With targeted therapies becoming the new standard of care in oncology, NGS-driven companion diagnostics are widely seen as driving the selection of treatments to optimize patient outcomes in the future.  In addition, NGS has been applied to sequence circulating tumor DNA (ctDNA) in the area of liquid biopsy. Since ctDNA is the DNA fragments released by tumor cells, it can provide a molecular profile of cancer. Liquid biopsy can be applied to all stages of cancer diagnosis and treatment, allowing non-invasive and real-time monitoring of disease development.
 
There are several challenges in using NGS that will need to be addressed, especially for the community oncology practice where most patients reside. Streamlining NGS along with clinical genomic interpretation and reporting, especially for sophisticated panels, remains time-consuming and challenging. Other major limitations of genomic testing are related to quality of the starting material for testing, the ability of a given sequencing method to generate usable results with the tissue sample, and complex workflow involved in conducting a NGS test.

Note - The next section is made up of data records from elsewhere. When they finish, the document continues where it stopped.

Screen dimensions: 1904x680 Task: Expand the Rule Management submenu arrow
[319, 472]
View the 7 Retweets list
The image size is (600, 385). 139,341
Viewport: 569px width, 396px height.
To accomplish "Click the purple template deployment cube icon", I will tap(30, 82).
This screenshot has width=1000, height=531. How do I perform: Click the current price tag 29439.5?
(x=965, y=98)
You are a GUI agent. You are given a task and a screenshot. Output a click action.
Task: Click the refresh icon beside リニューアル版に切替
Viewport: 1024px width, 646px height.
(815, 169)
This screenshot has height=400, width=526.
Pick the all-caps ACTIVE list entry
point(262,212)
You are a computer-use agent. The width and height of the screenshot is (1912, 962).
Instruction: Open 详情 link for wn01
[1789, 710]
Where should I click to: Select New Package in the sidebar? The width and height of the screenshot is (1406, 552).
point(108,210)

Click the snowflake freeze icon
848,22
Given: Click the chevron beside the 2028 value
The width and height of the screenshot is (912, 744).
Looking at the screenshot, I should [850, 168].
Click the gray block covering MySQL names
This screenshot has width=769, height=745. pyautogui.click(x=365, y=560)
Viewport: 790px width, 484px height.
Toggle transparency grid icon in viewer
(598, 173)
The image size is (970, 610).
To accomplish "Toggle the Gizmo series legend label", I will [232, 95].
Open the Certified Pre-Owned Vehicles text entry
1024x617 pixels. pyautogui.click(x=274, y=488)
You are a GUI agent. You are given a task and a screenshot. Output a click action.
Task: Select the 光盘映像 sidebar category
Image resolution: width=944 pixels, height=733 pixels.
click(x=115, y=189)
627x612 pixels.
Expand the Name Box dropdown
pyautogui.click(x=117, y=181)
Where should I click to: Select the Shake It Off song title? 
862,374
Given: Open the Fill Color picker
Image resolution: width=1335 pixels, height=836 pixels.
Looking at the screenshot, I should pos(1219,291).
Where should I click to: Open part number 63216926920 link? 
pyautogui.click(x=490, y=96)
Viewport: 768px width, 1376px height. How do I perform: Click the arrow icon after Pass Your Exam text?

Cost is another concern and access in certain regions.
 
During last year’s American Association for Cancer Research Conference on The Science of Cancer Health Disparities in Racial/Ethnic Minorities and the Medically Underserved, a study showed that molecular testing occurred less frequently among historically underrepresented groups, older patients, and among uninsured or Medicaid-insured patients.
 
In August, State-regulated Illinois health plans will cover biomarker testing starting in 2022. Biomarker testing, the medical technology used to determine medical risk factors like cancer, will now be covered under Medicaid as well as state-regulated insurance plans. Now, patients in Illinois will be able to get personalized therapy without worrying about the costs with biomarker testing, to help figure out the right treatment at the right time to improve the quality of life for patients.
 
But how do we ensure this model is adopted across all states, cities and hospitals across the U.S.? The focus is providing clinicians high quality, accurate and cost effective IVD testing to enable better treatment-decisions for cancer patients. Pillar’s machine learning automated primer design software, single tube lab workflow, and bioinformatic analytics platform provide a one stop solution. Streamlined workflows are important, so tests can be performed by any lab that conducts NGS testing. Affordable tests increase patient access, to provide the rapid turnaround time necessary to guide physician treatment decisions.
 
According to the National Cancer Institute, in 2020, about 600,000 people died of cancer. The most common cancers are breast cancer, lung and bronchus cancer, and prostate cancer. The hope is that with personalized medicine, more patients can have better odds of beating cancer.
 
With these new emerging technology and products, equity of care and access is important. Molecular testing should be available to all patients and there is still much to be done. There are disparities between comprehensive cancer centers and community center hospitals, but every hospital and CLIA lab should all be empowered to conduct NGS testing closest to where a patient resides.
 
This in-hospital NGS testing model enables adoption of personalized medicine throughout a patient’s continuum of care. We need to create a standard of care that is inclusive, where all patients have access to personalized therapy.
 


Gang Song, Ph.D., is the founder, president and CEO of Pillar Biosciences, who co-invented Pillar Biosciences’ SLIMamp technology. He subsequently co-founded Affyimmune Therapeutics, a cellular immunotherapy company, and is also a venture partner at ORI Capital. Previously, Dr. Song held positions of increasing responsibility at LabCorp (previously Genzyme Genetics) and IQuum (subsequently acquired by Roche Molecular Diagnostics). Dr. Song completed his postdoctoral training in Timothy Springer’s lab at Harvard Medical School and received his Ph.D. from Shanghai Medical College of Fudan University, China.